Low Sperm Count Boy (Part 6) – The Worst Day of the Year

For couples who struggle to conceive Fathers’ Day and Mothers’ Day can be some of the hardest days of the year. As soon as you check Facebook you are assailed with reminders of the day which then reminds you of the fact that you are not a parent. Church services are full of reminders of the day, and of course you yourself have parents to celebrate with or remember fondly. So when I’m faced with the subject of fatherhood, how do I cope?

I cope by remembering my heavenly Father and how He Fathers me. I can’t explain why we got pregnant from IVF only to have that joy snatched from us three days later. But as I reflect on what happened and what God was up to I realise something. When I was born I had a condition that ultimately resulted in my low sperm count. Since that point I have been destined to find out that it would be difficult for me to be a biological father. So what is a loving God to do? Watch uncaringly as I find out that information? Sit unmoved as I go through the IVF process? Remain silent as I cry out for answers as to why? Or does this loving God gently guide me into a place where I can rest in Him. Does He withhold the worst of the situation until my faith was in a place where it wouldn’t be damaged by the hard times but strengthened by it? Does God prove His provision to me in a number of amazing ways before it seems that He isn’t providing? Does God lead my heart to the place where I can say with Job:

‘“Naked I came from my mother’s womb, and naked I will depart. The Lord gave and the Lord has taken away; may the name of the Lord be praised.”’ (Job 1:21)
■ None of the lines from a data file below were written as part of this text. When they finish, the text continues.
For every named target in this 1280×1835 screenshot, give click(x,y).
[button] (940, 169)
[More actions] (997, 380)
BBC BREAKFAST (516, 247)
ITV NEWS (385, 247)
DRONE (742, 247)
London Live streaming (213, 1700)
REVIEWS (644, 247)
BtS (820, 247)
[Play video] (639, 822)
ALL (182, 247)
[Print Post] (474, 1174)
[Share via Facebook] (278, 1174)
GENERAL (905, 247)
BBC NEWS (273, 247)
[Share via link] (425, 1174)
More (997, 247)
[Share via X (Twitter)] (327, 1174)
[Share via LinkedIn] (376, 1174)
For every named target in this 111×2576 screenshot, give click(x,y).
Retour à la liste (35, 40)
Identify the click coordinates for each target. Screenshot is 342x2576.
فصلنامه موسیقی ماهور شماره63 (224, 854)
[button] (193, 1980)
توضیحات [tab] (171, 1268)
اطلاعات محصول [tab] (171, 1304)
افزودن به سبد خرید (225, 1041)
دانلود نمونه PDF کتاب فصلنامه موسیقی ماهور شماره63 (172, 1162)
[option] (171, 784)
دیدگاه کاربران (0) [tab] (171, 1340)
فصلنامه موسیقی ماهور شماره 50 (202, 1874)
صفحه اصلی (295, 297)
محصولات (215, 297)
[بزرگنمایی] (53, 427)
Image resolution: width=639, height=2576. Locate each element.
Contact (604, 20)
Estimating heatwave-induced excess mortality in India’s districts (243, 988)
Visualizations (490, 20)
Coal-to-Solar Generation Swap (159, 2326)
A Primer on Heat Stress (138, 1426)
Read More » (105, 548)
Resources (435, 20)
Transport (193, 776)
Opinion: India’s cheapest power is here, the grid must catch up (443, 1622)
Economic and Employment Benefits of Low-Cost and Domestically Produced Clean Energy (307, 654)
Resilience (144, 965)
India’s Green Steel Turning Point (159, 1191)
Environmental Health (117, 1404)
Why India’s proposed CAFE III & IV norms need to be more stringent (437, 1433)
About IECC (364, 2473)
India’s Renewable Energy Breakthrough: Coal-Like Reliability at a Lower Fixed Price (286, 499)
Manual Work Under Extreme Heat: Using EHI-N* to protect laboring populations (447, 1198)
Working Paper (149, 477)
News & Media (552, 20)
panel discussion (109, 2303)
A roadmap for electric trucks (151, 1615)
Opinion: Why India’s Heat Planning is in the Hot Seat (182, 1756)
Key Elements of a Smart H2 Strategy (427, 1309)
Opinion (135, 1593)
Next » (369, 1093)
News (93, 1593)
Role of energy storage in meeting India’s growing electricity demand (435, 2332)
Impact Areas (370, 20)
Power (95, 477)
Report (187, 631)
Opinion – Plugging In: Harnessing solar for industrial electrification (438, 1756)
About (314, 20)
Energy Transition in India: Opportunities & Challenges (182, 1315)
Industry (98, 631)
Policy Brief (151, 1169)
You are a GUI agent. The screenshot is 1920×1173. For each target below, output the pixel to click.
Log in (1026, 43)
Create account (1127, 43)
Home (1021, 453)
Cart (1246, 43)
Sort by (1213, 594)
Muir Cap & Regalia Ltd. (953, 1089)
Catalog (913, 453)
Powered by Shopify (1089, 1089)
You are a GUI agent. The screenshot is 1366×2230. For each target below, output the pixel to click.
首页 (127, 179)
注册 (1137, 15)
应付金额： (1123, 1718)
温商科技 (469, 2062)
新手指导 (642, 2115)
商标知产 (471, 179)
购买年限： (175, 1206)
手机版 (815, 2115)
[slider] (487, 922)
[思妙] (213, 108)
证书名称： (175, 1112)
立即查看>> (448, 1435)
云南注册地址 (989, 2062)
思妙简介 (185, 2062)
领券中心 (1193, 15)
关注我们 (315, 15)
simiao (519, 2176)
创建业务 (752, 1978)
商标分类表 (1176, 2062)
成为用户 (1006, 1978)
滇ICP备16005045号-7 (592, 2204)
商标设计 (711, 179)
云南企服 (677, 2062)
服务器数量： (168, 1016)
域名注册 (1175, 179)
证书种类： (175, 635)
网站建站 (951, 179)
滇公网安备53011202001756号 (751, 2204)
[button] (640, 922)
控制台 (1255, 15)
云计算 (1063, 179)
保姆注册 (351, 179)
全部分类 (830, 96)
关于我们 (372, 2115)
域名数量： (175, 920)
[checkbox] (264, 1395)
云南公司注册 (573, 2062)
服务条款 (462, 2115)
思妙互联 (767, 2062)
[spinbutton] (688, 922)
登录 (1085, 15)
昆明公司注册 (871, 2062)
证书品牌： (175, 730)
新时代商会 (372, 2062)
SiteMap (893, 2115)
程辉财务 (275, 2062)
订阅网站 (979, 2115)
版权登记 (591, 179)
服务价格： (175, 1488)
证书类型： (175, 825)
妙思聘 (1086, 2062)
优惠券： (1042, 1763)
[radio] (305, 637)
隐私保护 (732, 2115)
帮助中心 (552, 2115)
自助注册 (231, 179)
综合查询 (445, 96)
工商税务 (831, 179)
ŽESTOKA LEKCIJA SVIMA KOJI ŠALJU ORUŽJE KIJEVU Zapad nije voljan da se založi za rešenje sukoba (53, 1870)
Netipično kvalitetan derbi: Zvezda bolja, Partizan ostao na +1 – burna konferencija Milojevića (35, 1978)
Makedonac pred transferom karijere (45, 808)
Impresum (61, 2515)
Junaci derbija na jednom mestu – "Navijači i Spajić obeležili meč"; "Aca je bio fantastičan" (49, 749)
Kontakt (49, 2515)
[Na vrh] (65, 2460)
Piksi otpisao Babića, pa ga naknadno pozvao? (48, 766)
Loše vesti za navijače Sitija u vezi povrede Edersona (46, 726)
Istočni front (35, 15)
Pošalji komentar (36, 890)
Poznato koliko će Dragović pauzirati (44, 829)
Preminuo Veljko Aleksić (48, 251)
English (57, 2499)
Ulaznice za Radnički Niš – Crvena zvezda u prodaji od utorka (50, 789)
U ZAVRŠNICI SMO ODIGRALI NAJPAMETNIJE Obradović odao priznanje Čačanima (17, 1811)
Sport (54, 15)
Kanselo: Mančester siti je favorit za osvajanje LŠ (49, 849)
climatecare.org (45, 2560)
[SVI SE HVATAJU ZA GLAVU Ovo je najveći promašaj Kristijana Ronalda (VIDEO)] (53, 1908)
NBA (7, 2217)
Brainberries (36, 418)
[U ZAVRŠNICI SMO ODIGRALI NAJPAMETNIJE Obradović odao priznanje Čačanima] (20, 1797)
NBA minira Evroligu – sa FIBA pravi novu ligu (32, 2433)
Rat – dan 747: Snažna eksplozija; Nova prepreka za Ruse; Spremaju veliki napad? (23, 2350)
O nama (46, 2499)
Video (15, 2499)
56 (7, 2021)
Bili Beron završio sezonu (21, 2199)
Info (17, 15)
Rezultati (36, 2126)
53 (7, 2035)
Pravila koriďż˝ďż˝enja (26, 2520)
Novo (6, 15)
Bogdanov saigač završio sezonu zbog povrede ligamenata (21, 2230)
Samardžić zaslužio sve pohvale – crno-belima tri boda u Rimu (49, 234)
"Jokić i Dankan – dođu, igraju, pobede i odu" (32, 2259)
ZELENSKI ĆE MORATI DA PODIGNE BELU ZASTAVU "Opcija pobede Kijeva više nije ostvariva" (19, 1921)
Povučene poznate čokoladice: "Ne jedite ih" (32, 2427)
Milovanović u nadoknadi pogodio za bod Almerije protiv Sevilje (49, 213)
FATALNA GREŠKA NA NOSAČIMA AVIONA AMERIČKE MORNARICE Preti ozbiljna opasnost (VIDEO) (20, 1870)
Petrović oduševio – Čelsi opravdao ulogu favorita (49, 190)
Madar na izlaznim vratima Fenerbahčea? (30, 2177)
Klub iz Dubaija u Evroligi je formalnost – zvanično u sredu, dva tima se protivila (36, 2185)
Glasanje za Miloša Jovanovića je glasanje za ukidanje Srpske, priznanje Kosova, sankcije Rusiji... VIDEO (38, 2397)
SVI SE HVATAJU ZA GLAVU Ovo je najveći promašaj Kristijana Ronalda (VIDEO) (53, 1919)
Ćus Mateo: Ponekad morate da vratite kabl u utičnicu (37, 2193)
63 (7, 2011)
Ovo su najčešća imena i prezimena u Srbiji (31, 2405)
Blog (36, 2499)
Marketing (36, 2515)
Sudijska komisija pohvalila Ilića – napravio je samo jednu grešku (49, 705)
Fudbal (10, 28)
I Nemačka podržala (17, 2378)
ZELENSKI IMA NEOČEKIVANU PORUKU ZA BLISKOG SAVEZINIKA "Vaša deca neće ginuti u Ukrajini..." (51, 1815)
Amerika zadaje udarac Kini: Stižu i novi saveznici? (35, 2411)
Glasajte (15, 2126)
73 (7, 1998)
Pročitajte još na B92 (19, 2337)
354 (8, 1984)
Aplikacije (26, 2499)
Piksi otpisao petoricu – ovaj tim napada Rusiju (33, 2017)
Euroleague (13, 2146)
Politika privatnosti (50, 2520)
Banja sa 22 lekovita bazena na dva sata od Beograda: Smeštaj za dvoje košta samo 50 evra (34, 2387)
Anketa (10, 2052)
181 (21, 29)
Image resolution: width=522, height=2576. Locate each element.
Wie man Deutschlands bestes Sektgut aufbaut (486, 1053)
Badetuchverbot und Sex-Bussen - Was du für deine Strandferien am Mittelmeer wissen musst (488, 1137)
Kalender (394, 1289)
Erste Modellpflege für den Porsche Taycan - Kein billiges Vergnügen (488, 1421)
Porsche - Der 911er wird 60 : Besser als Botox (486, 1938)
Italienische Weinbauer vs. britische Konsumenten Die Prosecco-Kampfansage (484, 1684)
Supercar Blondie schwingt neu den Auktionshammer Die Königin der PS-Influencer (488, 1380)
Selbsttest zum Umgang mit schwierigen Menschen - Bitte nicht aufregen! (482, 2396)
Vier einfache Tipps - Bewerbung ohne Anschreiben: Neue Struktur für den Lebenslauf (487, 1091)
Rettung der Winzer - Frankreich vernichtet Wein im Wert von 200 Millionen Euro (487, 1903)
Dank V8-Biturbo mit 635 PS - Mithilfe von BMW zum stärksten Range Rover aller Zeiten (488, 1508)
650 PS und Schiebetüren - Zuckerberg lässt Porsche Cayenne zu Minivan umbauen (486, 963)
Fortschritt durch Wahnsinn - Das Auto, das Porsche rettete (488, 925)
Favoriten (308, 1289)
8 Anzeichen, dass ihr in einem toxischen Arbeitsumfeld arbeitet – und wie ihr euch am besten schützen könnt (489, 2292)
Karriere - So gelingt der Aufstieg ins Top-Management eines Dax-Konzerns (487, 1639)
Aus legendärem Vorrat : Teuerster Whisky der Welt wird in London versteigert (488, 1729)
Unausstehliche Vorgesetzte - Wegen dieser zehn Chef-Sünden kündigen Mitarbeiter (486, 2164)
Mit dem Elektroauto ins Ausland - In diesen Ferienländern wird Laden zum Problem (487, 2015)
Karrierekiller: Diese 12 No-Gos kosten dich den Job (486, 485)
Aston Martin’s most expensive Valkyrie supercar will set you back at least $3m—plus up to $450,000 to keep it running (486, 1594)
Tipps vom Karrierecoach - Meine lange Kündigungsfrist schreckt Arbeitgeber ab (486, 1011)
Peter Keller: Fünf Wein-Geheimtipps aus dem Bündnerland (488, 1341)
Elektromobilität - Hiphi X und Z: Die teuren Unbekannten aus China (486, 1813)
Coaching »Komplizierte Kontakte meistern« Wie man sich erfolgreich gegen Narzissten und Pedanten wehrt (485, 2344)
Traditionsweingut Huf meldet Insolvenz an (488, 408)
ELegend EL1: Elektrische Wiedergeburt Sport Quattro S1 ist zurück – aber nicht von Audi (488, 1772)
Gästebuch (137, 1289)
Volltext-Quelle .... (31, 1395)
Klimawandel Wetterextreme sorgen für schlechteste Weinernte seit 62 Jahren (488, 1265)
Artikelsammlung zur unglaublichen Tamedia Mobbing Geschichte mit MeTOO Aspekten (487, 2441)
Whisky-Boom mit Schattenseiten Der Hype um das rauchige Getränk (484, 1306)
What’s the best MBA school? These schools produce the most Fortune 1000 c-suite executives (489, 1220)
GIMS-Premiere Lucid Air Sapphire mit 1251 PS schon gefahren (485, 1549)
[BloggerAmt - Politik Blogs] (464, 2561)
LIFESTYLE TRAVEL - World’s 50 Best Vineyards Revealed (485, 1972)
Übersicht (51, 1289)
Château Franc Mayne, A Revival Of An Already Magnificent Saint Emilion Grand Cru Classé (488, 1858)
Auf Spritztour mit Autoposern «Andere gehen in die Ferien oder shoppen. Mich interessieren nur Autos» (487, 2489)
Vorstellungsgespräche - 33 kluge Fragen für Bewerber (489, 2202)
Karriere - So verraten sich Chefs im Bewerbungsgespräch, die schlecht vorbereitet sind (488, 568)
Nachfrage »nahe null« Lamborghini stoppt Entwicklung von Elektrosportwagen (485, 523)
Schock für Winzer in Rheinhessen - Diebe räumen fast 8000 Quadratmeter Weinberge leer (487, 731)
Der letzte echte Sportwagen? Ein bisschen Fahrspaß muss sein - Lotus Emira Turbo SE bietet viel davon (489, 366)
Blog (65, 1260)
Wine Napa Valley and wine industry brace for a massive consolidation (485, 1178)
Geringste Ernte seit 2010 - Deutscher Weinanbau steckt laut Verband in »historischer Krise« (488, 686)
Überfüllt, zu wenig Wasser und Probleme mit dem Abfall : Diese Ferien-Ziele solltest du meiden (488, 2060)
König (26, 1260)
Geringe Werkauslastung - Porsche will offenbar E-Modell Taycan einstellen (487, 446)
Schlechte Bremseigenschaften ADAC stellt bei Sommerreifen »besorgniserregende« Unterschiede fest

I am convinced that God ‘held back’ the heartache of miscarriage from Anna and I until we were in a place where we could cope. Yes it was still painful, it hurt and still does, but had that happened any earlier in my walk with God then I am not sure I would have faith enough to be blogging now, let alone calling myself a Christian. I don’t have all the answers, but I am happy to wait for them, because as Josh Garrels sings: ‘Farther along we’ll know all about it, farther along we’ll understand why, so cheer up my brothers and live and the sunshine, we’ll understand this, oh by and by.’